Одновременно с удельными владыками гонениям подверглись «великие бояре», которые были подлинными вершителями дел в правительстве «Избранной рады». Власти объявили опалу бывшему ближнему боярину князю Дмитрию Курлятеву, главному покровителю Сильвестра. Официальная летопись нарочито туманно повествует о неких «великих изменных делах» Курлятева, но не разъясняет, в чем они состояли. Помимо летописи о деле Курлятева упоминает также опись царского архива XVI века. После суда над Сильвестром Курлятев уехал на воеводство в Смоленск, откуда прислал царю грамоту. Эта грамота попала в архив и была описана следующим образом: «Да тут же грамота княж Дмитреева Курлятева, что ее прислал государь, а писал князь Дмитрий, что поехал не тою дорогою, да и списочек воевод смоленских». На первый взгляд оправдательная грамота воеводы Курлятева не имела большого значения.
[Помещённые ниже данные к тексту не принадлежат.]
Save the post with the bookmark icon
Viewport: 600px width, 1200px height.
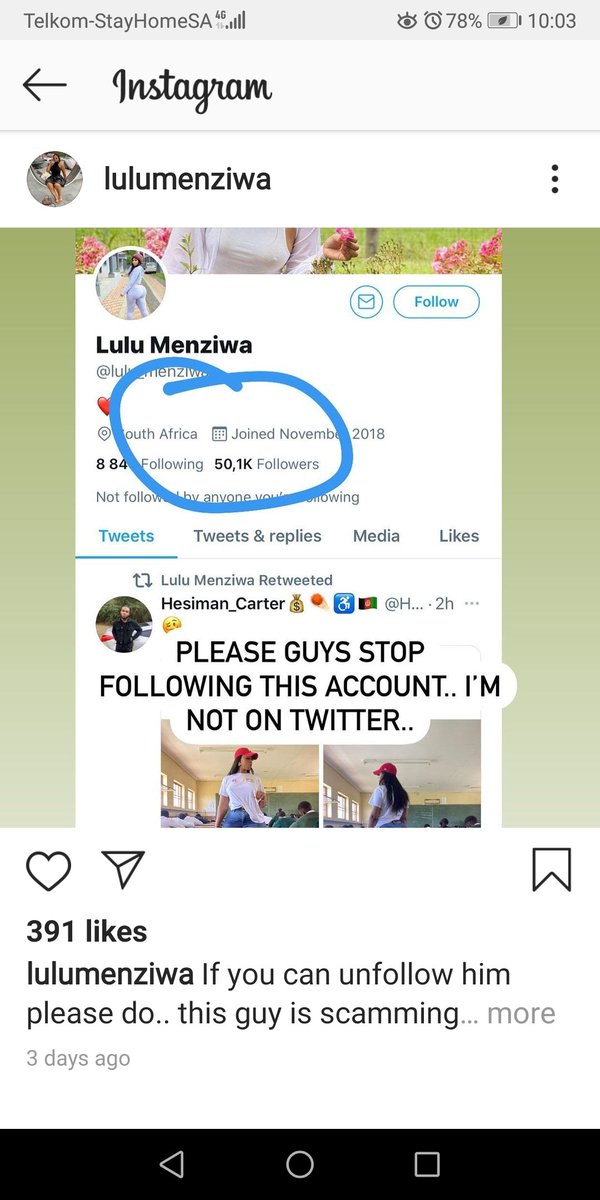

Но в глазах царя она обладала каким-то особым смыслом, ибо он передал документ в архив, служивший хранилищем самых важных государственных бумаг.

Загадочные документы по делу Курлятева ставят перед исследователем ряд вопросов. Почему смоленский воевода стал оправдываться перед царем, что поехал не той дорогой? Куда он мог заехать из крепости, стоявшей на самой литовской границе? Само собой напрашивается предположение, что Курлятев предпринял попытку уйти из Смоленска в Литву, но был задержан и старался доказать царю, будто заблудился в дороге. То, что он «заблудился» со всем своим двором и вооруженной свитой, вызвало особое подозрение у властей и послужило уликой против опального. Недаром царь приложил к «делу» Курлятева список смоленских воевод, «в котором году сколько с ними было людей.:', и велел хранить его вместе с отпиской боярина.
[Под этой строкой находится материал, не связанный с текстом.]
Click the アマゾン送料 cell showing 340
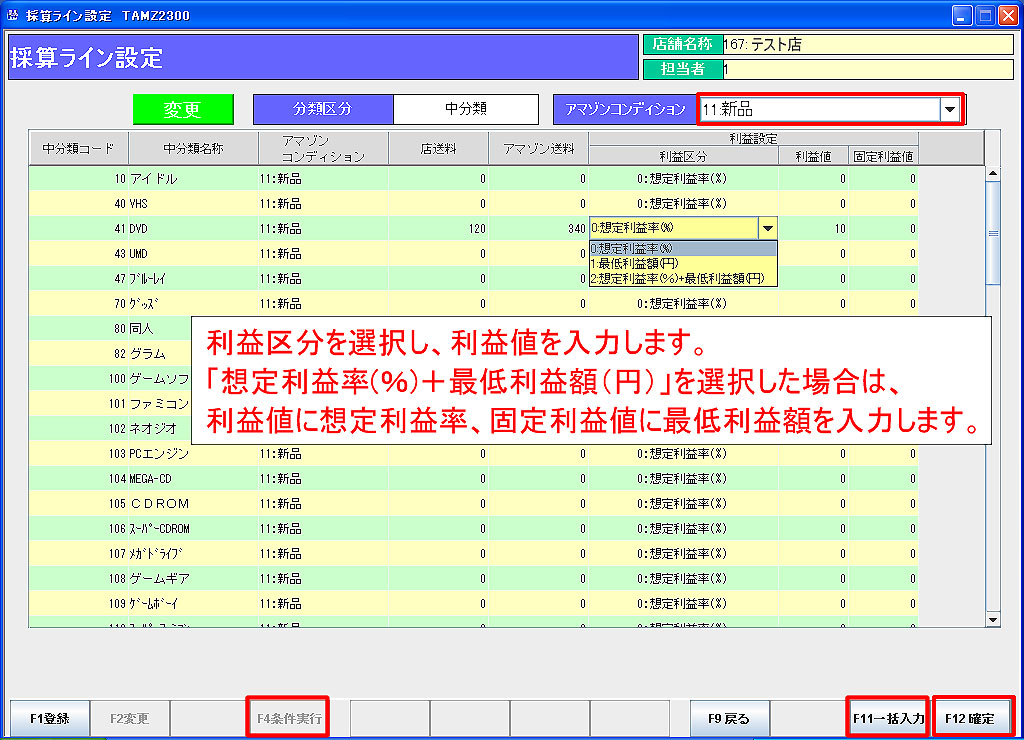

Становится понятным и тот факт, что Курлятев, посланный в Смоленск на год, в действительности пробыл там очень недолго и до истечения срока был смещен с воеводства. Ненавистного царю «великого боярина» заточили в отдаленный монастырь на Ладожском озере. Монашеский клобук вынуждены были надеть также все члены опальной семьи.

Оттесненная от кормила власти, но не сокрушенная удельно-боярская оппозиция все чаще обращала свои взоры в сторону Литвы. Там искали спасения те, кто не хотел мириться с самодержавными устремлениями Грозного. Оттуда ждали помощи те, кто подумывал об устранении царя Ивана. Тревога властей по поводу литовских связей оппозиции возрастала по мере того, как сражение на русско-литовской границе приобретало все более ожесточенный характер. В конце концов царь заподозрил в измене своего двоюродного брата князя Владимира. Подозрения имели основания. В то самое время, когда царская армия и старнцкие удельные полки скрытно двигались к Полоцку, из царской ставки бежал знатный дворянин Борис Хлызнев-Колычев, предупредивший полоцких воевод о намерениях Грозного. Беглец принадлежал к числу ближних людей князя Владимира и, как полагал царь, имел от него какие-то поручения к королю Сигизмунду II. Опасаясь предательства, Иван учредил бдительный надзор за семьей брата.

Интрига старицких князей вышла наружу после того, как удельный дьяк Савлук Иванов  решил  разоблачить своего господина в глазах царя. Князь Владимир пытался отделаться от доносчика и упрятал его в тюрьму. Но Грозный велел привезти Савлука в Москву и получил от него обширную информацию относительно замыслов удельного князя и его сообщников. Вина их оказалась столь значительной, что царь отдал приказ о конфискации Старицкого княжества и предании суду удельного владыки. Судьбу царской родни должно было решать высшее духовенство. (Боярская дума в суде формально не участвовала. Царь не желал делать бояр судьями в своем споре с братом. К тому же в думе было слишком много приверженцев Старицких.) На соборе царь в присутствии князя Владимира огласил пункты обвинения. Митрополит и епископы признали их основательными, но приложили все усилия к тому, чтобы прекратить раздор в царской семье и положить конец расследованию.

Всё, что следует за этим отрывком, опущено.